This Manx word Beeal appears in Scots Gaelic as Beul: a mouth, from O. Irish Bél: a lip. This is also the origin of the Scots Gaelic Bil: a lip, margin; a rim, brim, edge. These words are likely related to the Er. Irish Belach: a pass or gap, and cognate with the Manx Beeal: mouth, muzzle, rictus, flue, outlet, orifice, cone, crater, rim, approach, passage. Ultimately these words descend from the Old Celtic Bili- or Bilio- (margin, rim, or edge). Therefore, the likely origin of the name Beltene is passage (bél) through fire (tene) in complete accord with the rite described in the original Belltaine entry of Cormac’s Glossary.
Here we see that the name of the festival is simply a description of the central rite performed at that time of year, the passage of stock, children of the family etc. through the sacred fire as a spiritually protective act.
'Tis the Season
Belton was a community festival celebrating a seasonal change. It was essentially a rural and agricultural series of rites and events. The Gaels, while recognizing the various seasons in a year, broadly divided it into two halves, summer and winter or the dark and light potions of the year. Belton is the time when the summer or light half of the year is deemed to be strong enough to exert dominance over the tyranny of the pervious dark half. An alternative name in Cormac’s Glossary for May Day is offered in a third relevant entry:
Cetsoman: [B. cetshamun] ‘Mayday’ i.e., cet-sam-sin, i.e., the first of the weather (sin) (b) of summer (sam).[1]
This term survives in the Scottish Gaelic name for the month of May An Cèitean and is related to the Welsh Cyntefin. This transition from the power of death in the winter half to the liberty of life in the summer portion of the year is the prime reason for the rites of Belton.

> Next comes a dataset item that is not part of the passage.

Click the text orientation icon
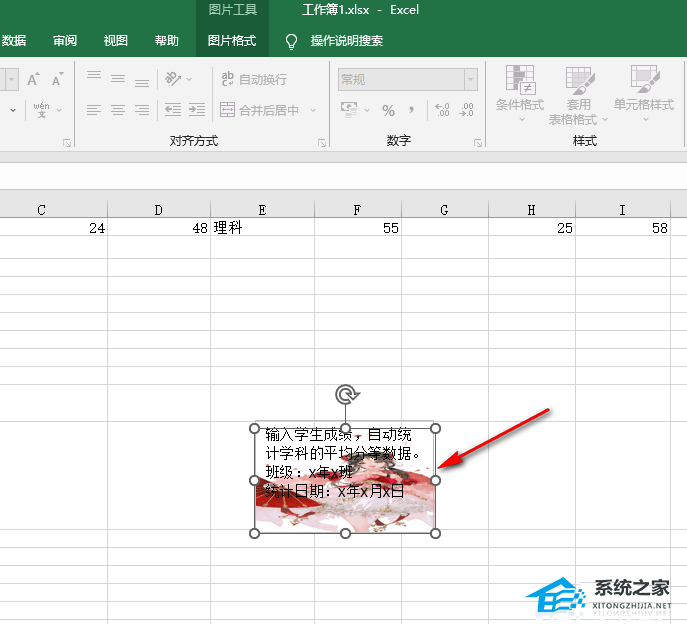The height and width of the screenshot is (624, 687). (x=174, y=78)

Today we generally accept that May Day is the 1st of May, however in local traditions that exact date is far from certain. In parts of the Isle of Man the festival was celebrated as late as the 11th and in Western Galloway, it was celebrated on the 3rd of May.
It must be remembered that the current Gregorian Calendar was preceded by the Julian and moreover that the festival originated in Celtic culture which employed its own Lunisolar calendar. We cannot be too rigid in dating these old festivals as they are apt to be interpreted regionally, religiously, or adjusted to the needs of the calendar in current use. We do know that in ancient Gaelic usage the date was chosen as the beginning of a new month, not set in the middle of any particular month in the cycle. Liminality was a sacred concept in Celtic traditions, viewed as a spiritual as well as a temporal transition from one state to another. No greater liminality could be as evident as the beginning of the month that saw in the transition of rulership from darkness to light.
Yellow Days
Belton began with the harvesting of gorse flowers (Ulex europaeus) and the making of gorse wine. The detritus of the previous winter was cleared, gorse encroaching on fields was dug out and dead trees, branches and other burnable litter was collected and allowed to dry during the preparations of the land. This collection would be the fuel for the construction of the later Belton fires.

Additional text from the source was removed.